Question 2 Short Answer
Neutrino oscillation experiments measure mass-squared differences (Delta m^2_{21} ~ 7.5 x 10^{-5} eV^2 and |Delta m^2_{32}| ~ 2.5 x 10^{-3} eV^2) but not the absolute mass scale. Why can't oscillation experiments determine the individual neutrino masses?
Think about your answer, then reveal below.
Model answer: The oscillation probability depends on the phase difference between mass eigenstates, which is proportional to (m_i^2 - m_j^2) * L / (2E) = Delta m^2_{ij} * L / (2E). An overall shift of all masses by the same amount does not change any Delta m^2 and therefore does not affect oscillation. For example, m_1 = 0.1 eV, m_2 = 0.1005 eV and m_1 = 1.0 eV, m_2 = 1.0005 eV give the same Delta m^2 = 10^{-4} eV^2. The absolute mass scale must be determined by other methods: beta decay endpoint measurements (KATRIN, current limit m_beta < 0.45 eV), neutrinoless double beta decay (sensitive to the Majorana mass), or cosmological constraints from the CMB and large-scale structure (sum of masses < ~0.12 eV from Planck).
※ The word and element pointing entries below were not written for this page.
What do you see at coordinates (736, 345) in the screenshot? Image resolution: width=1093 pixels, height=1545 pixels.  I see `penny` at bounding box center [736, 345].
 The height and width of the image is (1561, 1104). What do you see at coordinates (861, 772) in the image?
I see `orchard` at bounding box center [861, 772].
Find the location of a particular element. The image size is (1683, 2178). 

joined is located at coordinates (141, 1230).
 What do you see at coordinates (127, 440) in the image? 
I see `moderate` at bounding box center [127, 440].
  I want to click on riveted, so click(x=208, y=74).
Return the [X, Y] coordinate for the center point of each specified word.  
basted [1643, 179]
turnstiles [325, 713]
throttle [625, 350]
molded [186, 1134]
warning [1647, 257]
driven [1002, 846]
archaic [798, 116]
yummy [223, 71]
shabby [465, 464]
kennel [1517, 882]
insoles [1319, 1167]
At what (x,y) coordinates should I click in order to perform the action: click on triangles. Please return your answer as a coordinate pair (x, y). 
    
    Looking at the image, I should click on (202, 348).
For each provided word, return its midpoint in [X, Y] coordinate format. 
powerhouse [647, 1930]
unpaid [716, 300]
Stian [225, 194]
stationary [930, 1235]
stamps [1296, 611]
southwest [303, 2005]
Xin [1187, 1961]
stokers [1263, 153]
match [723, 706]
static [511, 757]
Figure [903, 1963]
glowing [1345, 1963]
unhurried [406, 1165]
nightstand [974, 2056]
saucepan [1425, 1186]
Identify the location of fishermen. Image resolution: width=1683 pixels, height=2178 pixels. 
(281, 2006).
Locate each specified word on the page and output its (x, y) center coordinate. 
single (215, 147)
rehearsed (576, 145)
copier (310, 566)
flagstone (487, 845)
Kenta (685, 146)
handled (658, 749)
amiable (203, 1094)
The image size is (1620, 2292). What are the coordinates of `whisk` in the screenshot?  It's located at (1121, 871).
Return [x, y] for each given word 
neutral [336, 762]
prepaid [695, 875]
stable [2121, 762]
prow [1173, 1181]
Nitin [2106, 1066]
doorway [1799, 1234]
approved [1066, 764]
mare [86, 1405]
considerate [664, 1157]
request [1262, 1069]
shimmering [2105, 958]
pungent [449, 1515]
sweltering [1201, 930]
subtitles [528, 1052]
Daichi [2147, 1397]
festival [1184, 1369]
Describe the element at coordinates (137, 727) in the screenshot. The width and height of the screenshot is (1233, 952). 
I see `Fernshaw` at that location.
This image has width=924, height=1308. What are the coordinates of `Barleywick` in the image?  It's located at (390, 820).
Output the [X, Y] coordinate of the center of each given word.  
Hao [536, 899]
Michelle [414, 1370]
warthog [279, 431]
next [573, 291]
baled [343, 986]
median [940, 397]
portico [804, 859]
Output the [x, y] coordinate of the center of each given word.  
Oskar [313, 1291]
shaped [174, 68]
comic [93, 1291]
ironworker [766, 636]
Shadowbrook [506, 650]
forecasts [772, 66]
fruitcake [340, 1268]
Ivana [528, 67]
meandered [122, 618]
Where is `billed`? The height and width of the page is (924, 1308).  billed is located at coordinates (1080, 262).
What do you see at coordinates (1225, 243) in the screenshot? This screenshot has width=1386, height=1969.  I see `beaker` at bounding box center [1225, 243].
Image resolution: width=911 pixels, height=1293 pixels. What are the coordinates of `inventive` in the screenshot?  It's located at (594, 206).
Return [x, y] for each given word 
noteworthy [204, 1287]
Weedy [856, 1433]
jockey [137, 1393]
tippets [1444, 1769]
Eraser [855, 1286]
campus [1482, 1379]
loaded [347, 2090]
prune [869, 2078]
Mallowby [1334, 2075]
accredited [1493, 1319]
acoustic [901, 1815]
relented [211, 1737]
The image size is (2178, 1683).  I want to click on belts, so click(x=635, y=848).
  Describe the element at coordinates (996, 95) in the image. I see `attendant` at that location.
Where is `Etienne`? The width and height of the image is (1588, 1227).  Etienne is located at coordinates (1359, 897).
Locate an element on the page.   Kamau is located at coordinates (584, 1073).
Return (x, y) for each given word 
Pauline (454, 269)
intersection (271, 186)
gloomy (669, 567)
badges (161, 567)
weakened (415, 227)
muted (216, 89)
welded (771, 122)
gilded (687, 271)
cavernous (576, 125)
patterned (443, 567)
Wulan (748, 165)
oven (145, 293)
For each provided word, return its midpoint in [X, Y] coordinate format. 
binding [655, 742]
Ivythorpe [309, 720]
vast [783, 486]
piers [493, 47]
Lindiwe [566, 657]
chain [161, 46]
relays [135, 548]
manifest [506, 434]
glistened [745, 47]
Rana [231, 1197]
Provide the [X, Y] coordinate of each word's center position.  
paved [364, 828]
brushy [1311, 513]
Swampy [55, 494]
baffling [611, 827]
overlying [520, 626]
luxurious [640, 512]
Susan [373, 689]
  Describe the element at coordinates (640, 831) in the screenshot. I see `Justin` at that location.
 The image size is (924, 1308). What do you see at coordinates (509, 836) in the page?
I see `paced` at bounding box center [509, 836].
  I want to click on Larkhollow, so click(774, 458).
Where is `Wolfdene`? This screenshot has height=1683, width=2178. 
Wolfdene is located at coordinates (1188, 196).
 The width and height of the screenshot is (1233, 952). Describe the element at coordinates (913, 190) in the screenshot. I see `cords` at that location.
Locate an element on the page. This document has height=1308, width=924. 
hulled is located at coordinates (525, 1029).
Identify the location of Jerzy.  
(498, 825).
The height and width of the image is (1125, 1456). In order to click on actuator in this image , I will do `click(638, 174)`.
The unknown absolute mass scale also means we don't know the 'mass ordering': whether m_3 is the heaviest (normal ordering) or lightest (inverted ordering). Determining the ordering is a primary goal of current experiments (JUNO, DUNE, Hyper-K) and has implications for neutrinoless double beta decay and cosmology.
Question 3 True / False
The solar neutrino problem -- a deficit of electron neutrinos from the Sun compared to theoretical predictions -- was resolved by the SNO experiment in 2001. SNO detected all three neutrino flavors and found that the total neutrino flux agreed with the solar model prediction.
TTrue
FFalse
Answer: True
Previous experiments (Homestake, Kamiokande, SAGE, GALLEX) detected only electron neutrinos and found about 1/3 to 1/2 of the expected flux. SNO used heavy water (D_2O), which enabled three detection channels: charged current (CC, sensitive only to nu_e), neutral current (NC, sensitive to all flavors equally), and elastic scattering (ES, sensitive to all flavors but enhanced for nu_e). The CC rate confirmed the deficit, but the NC rate showed the total flux agreed with the solar model. The missing electron neutrinos had oscillated into muon and tau neutrinos. This result, combined with the matter-enhanced oscillation (MSW effect) in the Sun, determined the solar oscillation parameters: Delta m^2_{21} ~ 7.5 x 10^{-5} eV^2 and theta_12 ~ 34 degrees.